- [DATA SHOWN]
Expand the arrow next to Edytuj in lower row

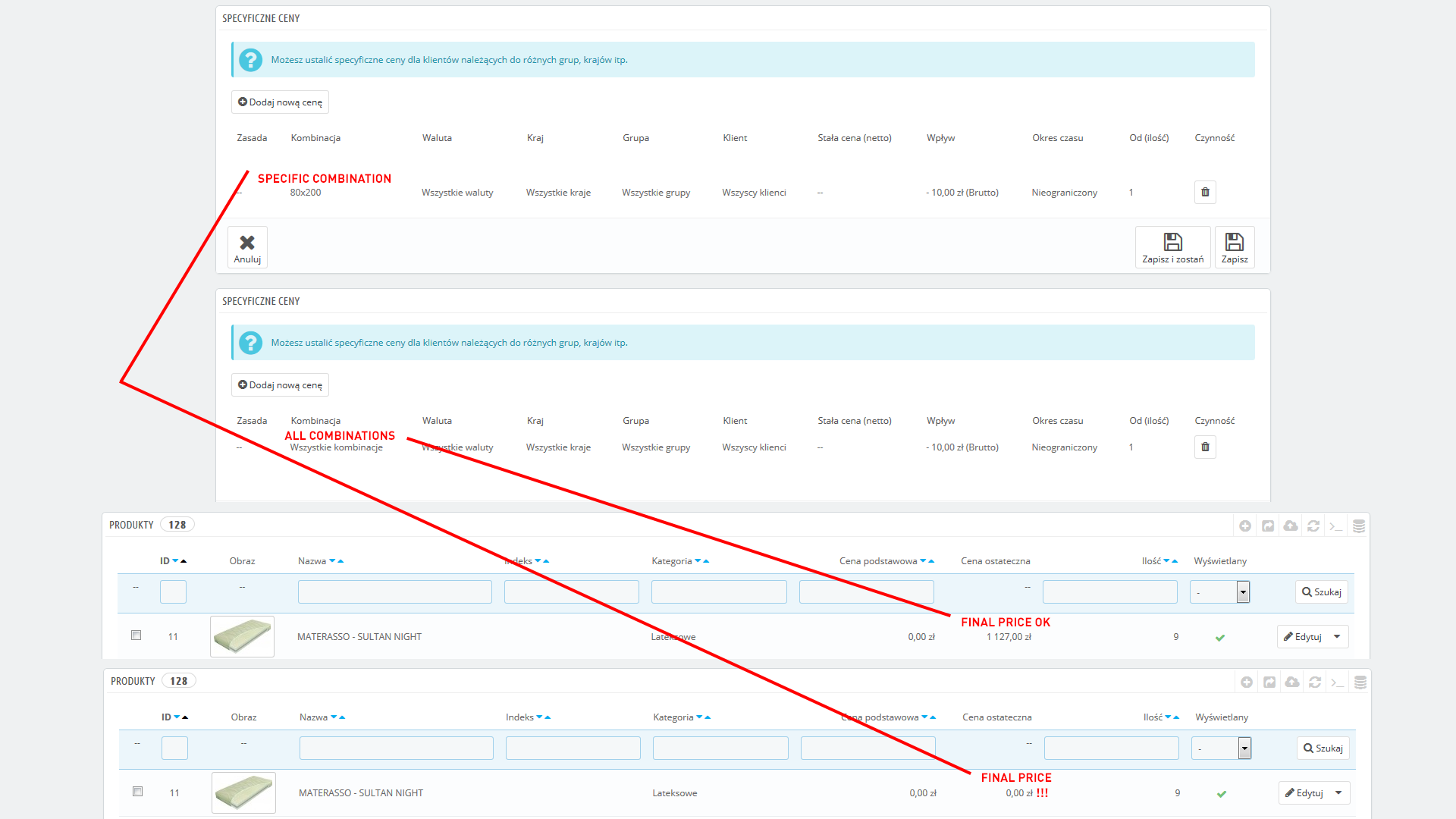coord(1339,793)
---
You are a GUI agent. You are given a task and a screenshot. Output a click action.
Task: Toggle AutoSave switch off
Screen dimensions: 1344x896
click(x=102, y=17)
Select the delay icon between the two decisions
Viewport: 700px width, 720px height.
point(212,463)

- [WHAT NEEDS TO BE DONE]
Can you give the data from the line containing "You are a GUI" through the line containing "point(212,463)" as a JSON list of strings, one per line and skipping blank lines?

- [PROBLEM SOLUTION]
[
  "You are a GUI agent. You are given a task and a screenshot. Output a click action.",
  "Task: Toggle AutoSave switch off",
  "Screen dimensions: 1344x896",
  "click(x=102, y=17)",
  "Select the delay icon between the two decisions",
  "Viewport: 700px width, 720px height.",
  "point(212,463)"
]